The Globe’s Richard II opens next month, the first in that chain of history plays that continues with Henry IV parts one and two and culminates with Henry V, all of which are part of the summer season. Here is a four-part conversation about (among other things) the meaning and burden of kingship, the value of courage, and the passing of time. It’s also — which makes it especially apt as we prepare for Brexit — a thoroughgoing discussion about the meaning of English (it’s a bit early to say British) nationhood.
Richard II contains, in John of Gaunt’s deathbed speech, one of the most fondly quoted encapsulations of what our island identity means ever written. The bit most of us remember is the flowery part — ‘This royal throne of kings, this scepter’d isle, […] This blessed plot, this earth, this realm, this England.’

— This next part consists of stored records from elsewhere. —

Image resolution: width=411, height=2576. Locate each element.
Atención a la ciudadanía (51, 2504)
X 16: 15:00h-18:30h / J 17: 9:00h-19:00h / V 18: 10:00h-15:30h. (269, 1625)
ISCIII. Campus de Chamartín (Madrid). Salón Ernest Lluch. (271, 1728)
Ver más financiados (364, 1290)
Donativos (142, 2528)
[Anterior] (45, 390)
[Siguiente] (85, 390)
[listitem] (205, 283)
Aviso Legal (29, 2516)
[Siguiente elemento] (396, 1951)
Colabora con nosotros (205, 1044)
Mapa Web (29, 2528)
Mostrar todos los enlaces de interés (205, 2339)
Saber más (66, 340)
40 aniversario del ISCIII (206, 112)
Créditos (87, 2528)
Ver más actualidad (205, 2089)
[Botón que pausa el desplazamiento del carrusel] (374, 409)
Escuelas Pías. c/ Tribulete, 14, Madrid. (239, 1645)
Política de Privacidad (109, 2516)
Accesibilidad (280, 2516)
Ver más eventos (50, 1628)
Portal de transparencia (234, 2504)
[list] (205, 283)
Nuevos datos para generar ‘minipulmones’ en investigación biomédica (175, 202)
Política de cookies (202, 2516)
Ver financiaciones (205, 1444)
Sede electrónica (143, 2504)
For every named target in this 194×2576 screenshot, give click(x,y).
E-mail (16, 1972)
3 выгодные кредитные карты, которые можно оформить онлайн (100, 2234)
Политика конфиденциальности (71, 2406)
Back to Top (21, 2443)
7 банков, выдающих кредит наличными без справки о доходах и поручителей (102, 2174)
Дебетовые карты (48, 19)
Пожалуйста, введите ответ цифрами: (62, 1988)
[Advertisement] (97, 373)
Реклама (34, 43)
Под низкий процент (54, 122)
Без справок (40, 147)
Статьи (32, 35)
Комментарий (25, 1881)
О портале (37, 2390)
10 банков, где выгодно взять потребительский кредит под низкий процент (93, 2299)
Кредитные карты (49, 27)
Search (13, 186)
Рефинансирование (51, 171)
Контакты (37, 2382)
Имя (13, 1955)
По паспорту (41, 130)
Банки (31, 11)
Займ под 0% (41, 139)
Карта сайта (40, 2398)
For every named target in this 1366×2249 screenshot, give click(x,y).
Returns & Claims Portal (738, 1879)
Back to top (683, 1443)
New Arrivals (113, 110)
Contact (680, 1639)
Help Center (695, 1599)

In context, though, it’s more than a sentimental speech. Its central point is the virtue of being an island: ‘This precious stone set in the silver sea,/ Which serves it in the office of a wall,/ Or as a moat defensive to a house.’ John of Gaunt precedes it by railing against how foolish young people are in thrall to continental fashions from ‘proud Italy’, and ends by lamenting that this ‘dear’ country is ‘leased out’ like a ‘tenement or pelting farm’: ‘With inky blots and rotten parchment bonds/ That England, that was wont to conquer others,/ Hath made a shameful conquest of itself.